2025 NASCAR Craftsman Truck Series Championship Race
- Date: October 31, 2025
- Location: Phoenix Raceway in Avondale, Arizona
- Course: Permanent racing facility
- Course length: 1.022 miles (1.645 km)
- Distance: 161 laps, 161 mi (259.104 km)
- Scheduled distance: 150 laps, 150 mi (241.402 km)
- Average speed: 87.434 mph (140.711 km/h)

Pole position
- Driver: Layne Riggs; / Front Row Motorsports
- Time: 26.707

Most laps led
- Driver: Corey Heim / Tricon Garage
- Laps: 100

Fastest lap
- Driver: Corey Heim / Tricon Garage
- Time: 27.590

Winner
- No. 11: Corey Heim / Tricon Garage

Television in the United States
- Network: FS1
- Announcers: Jamie Little, Michael Waltrip, and Regan Smith

Radio in the United States
- Radio: NRN
- Booth announcers: Alex Hayden, Mike Bagley and Todd Gordon
- Turn announcers: Dave Moody (1 & 2) and Kurt Becker (3 & 4)

= 2025 NASCAR Craftsman Truck Series Championship Race =

25th race of the 2025 NASCAR Craftsman Truck Series

The 2025 NASCAR Craftsman Truck Series Championship Race was the 25th and final stock car race of the 2025 NASCAR Craftsman Truck Series. The race was held on Friday, October 31, 2025, at Phoenix Raceway in Avondale, Arizona, a 1 mi tri-oval track. The race was contested over 161 laps, extended from 150 laps due to multiple overtime restarts.

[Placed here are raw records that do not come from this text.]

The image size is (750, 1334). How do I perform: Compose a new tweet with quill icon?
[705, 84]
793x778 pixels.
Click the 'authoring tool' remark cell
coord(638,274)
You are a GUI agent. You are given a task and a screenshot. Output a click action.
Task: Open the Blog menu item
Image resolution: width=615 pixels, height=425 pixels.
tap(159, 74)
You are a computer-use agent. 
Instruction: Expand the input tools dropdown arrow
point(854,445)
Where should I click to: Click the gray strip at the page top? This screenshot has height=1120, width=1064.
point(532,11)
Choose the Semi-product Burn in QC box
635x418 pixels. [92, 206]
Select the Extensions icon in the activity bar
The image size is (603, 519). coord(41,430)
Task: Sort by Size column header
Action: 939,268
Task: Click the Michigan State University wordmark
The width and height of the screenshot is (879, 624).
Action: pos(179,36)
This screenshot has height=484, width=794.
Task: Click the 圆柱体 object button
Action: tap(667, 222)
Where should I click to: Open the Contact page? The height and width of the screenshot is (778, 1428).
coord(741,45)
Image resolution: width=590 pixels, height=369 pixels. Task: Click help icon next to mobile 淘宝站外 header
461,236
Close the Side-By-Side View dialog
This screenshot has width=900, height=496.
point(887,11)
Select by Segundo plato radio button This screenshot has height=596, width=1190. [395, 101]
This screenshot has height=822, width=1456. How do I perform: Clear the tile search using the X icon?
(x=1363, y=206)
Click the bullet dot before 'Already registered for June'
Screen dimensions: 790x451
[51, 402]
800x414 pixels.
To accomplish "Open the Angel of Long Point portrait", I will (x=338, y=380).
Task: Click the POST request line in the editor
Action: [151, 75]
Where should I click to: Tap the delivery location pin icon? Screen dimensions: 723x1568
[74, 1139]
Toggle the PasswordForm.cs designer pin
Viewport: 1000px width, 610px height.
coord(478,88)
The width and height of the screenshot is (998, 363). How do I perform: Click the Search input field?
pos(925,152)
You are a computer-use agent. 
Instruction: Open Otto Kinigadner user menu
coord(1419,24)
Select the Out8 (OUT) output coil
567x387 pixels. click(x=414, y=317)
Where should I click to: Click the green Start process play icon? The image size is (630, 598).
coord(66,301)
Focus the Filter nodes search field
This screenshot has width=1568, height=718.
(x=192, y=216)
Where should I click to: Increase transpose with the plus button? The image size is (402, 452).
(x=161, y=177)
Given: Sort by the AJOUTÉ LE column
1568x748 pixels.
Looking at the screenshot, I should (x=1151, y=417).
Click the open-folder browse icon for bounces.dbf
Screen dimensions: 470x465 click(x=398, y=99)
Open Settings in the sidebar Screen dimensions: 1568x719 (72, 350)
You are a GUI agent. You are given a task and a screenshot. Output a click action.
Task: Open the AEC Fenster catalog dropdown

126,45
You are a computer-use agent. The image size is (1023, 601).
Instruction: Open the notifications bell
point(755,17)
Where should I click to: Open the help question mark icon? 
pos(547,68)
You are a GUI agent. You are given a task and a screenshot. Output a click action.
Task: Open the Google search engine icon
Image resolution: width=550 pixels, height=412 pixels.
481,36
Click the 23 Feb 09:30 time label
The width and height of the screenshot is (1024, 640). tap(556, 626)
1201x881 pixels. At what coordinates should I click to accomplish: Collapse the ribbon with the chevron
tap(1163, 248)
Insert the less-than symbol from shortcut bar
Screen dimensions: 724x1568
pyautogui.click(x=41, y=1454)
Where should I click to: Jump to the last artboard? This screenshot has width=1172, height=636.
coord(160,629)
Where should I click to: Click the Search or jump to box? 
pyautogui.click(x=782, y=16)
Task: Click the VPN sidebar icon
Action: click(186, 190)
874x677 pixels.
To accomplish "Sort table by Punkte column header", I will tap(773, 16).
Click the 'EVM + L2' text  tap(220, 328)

In an action-packed race with late drama, Corey Heim, driving for Tricon Garage, would finish off a record-breaking season, rebounding from a late restart and making a seven-wide pass from the tenth position, and after climbing to second when another caution came out, he passed Ty Majeski on the final restart to earn his 23rd career NASCAR Craftsman Truck Series win, and a series record 12th of the season, clinching his first career Truck Series championship. Majeski settled for second to finish second in the championship, Kaden Honeycutt finished third in the championship with a third-place finish, and Tyler Ankrum rounded out the Championship 4 drivers with a 14th place finish, and fourth in the championship standings.

This was the fifth and last consecutive championship race held at Phoenix as the event will move to Homestead–Miami Speedway in 2026 for the first time since 2019. Phoenix will continue to serve as the championship race in the future, but on a rotational deal.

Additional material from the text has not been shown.